[Saved data entries]
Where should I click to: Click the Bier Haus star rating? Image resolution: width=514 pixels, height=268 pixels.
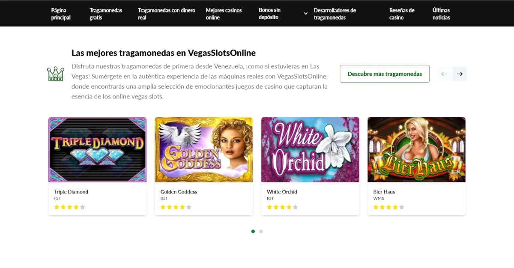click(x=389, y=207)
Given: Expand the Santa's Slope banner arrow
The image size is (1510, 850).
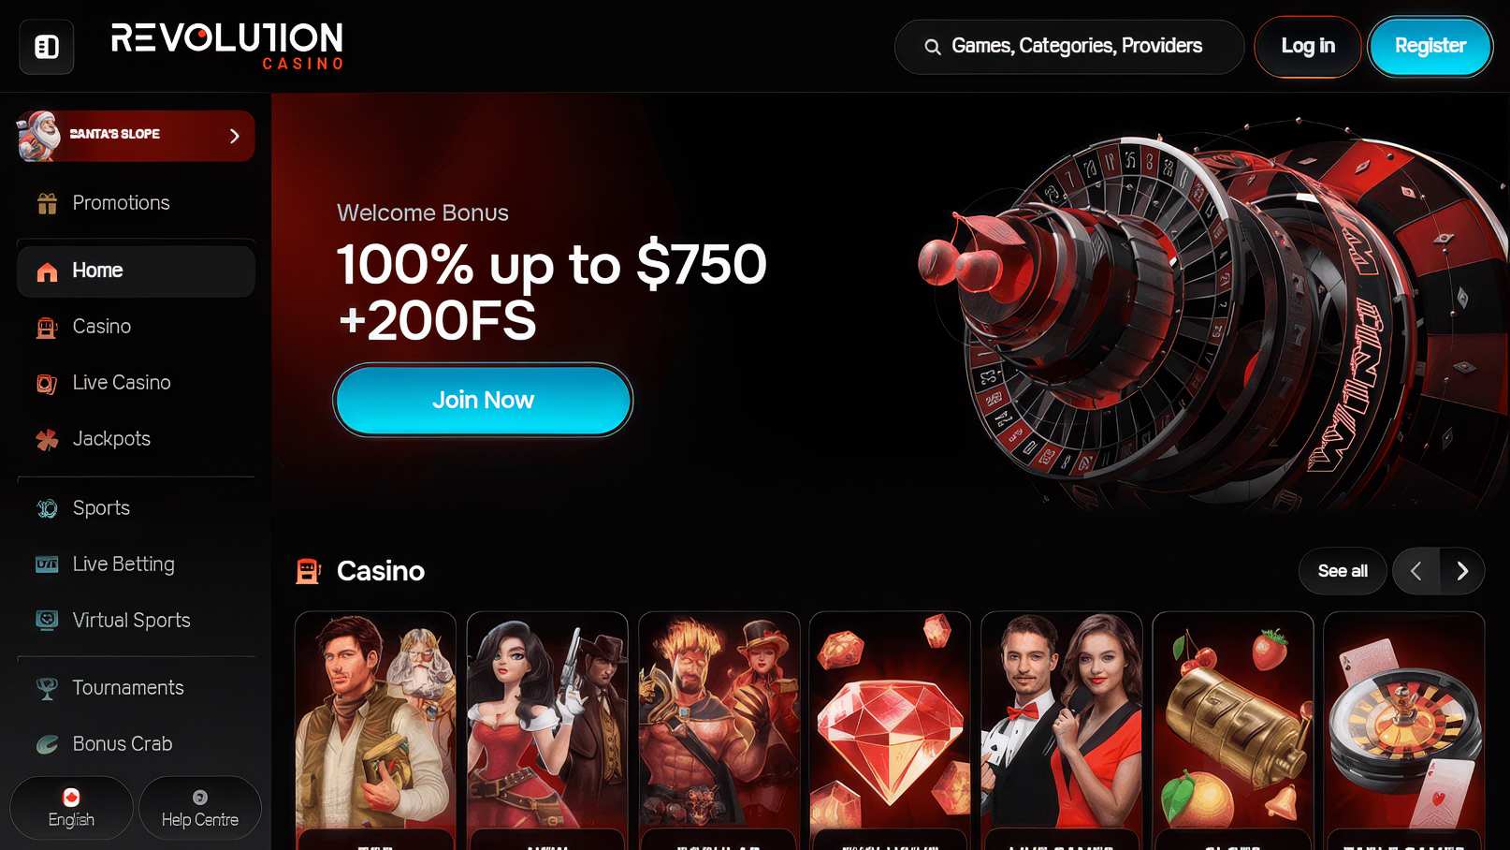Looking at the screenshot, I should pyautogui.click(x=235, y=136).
---
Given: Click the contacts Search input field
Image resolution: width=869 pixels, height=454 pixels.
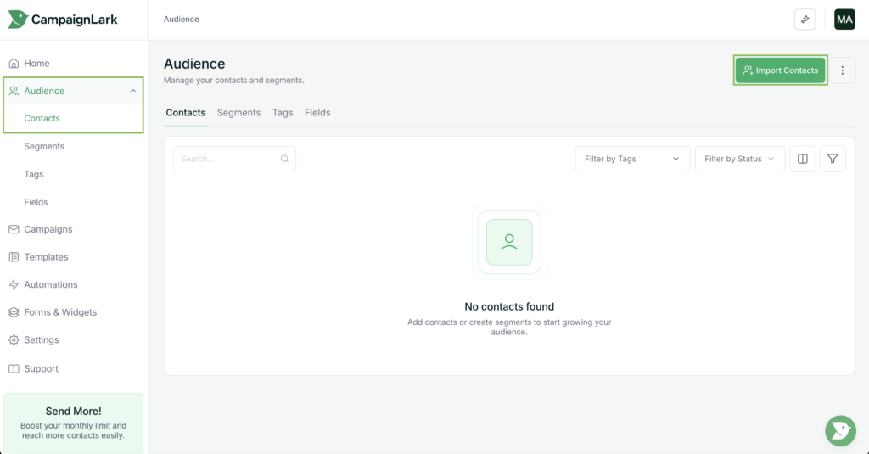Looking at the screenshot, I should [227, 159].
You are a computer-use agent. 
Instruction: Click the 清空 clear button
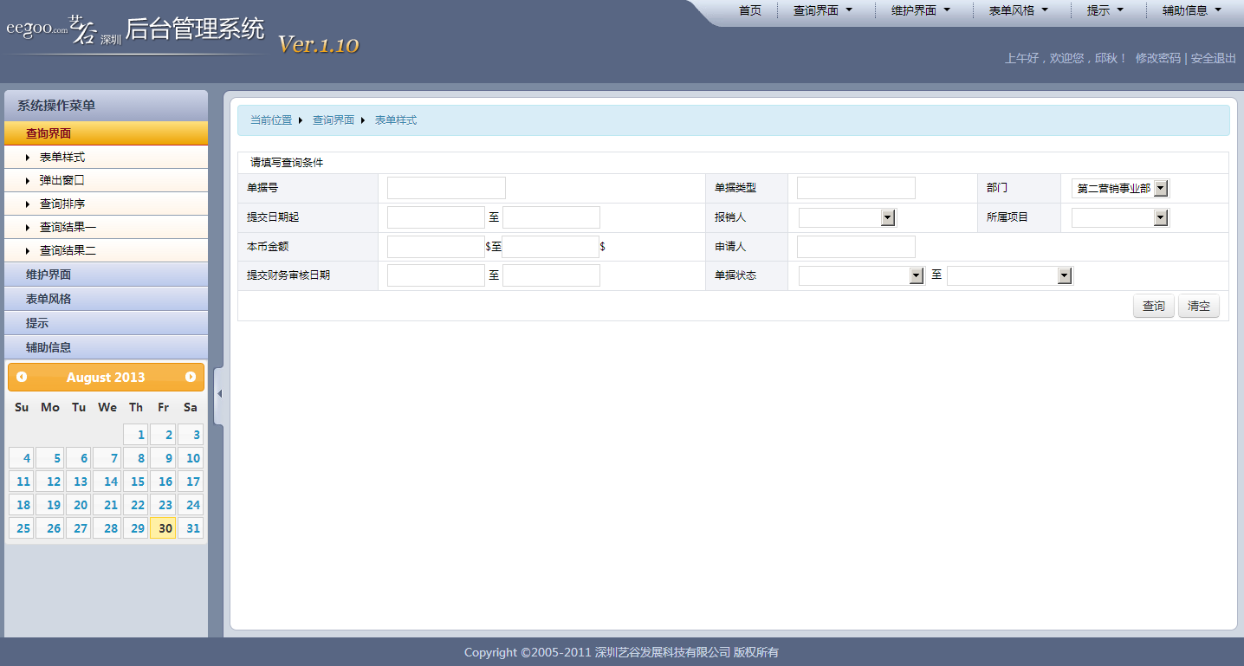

= TASK STATEMENT =
Beginning at the line above that contains "Image resolution: width=869", repeat each line exactly through the one that contains "Instruction: Click the 清空 clear button", and leave out the pictures.

= ANSWER BOX =
Image resolution: width=869 pixels, height=454 pixels.
Looking at the screenshot, I should [227, 159].
You are a computer-use agent. 
Instruction: Click the 清空 clear button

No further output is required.